Foi o que aconteceu a Hugo Moreira e à mãe. Em apenas três dias, um bom negócio transformou-se num pesadelo para esta família de Cristelo, Paredes. Hugo queria vender uma carrinha por 13 mil euros. Pôs um anúncio na Internet e surgiu um insuspeito comprador. Acordados os pormenores da venda, o homem iria de Lisboa recolher o carro em Campanhã, no Porto, e pagaria por transferência bancária.
 

“Pedi à minha mãe para ir ao banco confirmar se a transferência tinha sido feita. A minha mãe foi ao banco, tirou um extrato bancário, o dinheiro aparecia como saldo contabilístico. Pensei, na minha boa-fé, que estava tudo bem feito e entreguei a chave ao senhor.”

 
O método da burla parece ser comum a outros casos que estão já a se investigados pelas autoridades. Na impossibilidade da transferência, há um depósito de um cheque.
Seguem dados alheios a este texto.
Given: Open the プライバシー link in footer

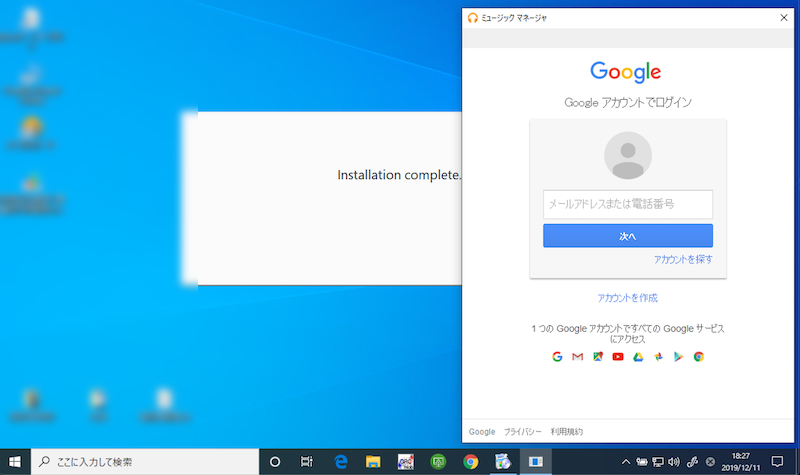Looking at the screenshot, I should click(x=522, y=432).
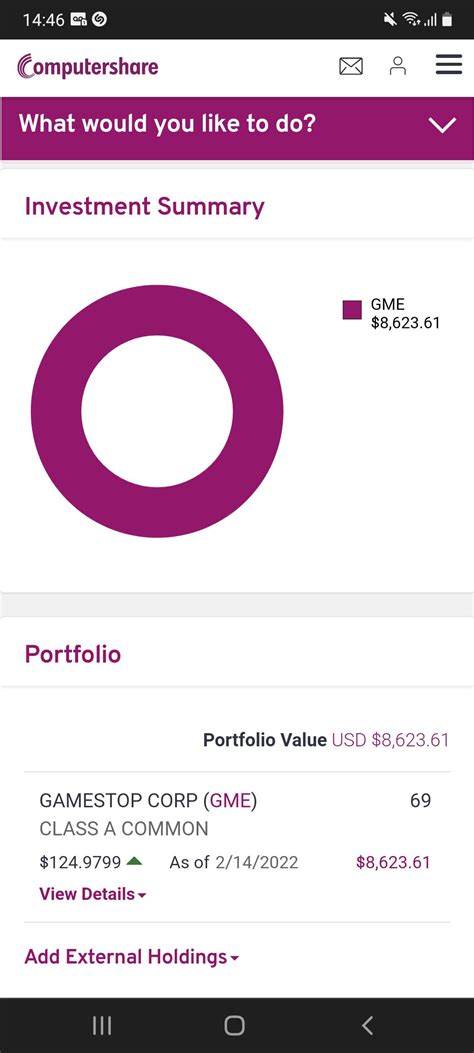
Task: Select the Portfolio section heading
Action: point(73,654)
O saldo aparece na conta, mas afinal o cheque é roubado. E, nessa altura, já o carro desapareceu com o alegado comprador.
 
Neste tipo de vendas, todos os cuidados são poucos. Mas há formas de evitar ser vítima deste tipo de burlas. “Quem vende determinado bem, através de uma plataforma informática, antes de concluir a operação, tem de ter a certeza que o pagamento ocorreu. Para que o pagamento ocorra, ou a pessoa recebe em dinheiro ou, se for através de uma transferência ou depósito bancário, na conta bancária do vendedor, tem de aparecer a indicação de saldo disponível”, alerta o jurista Pedro Marinho Falcão.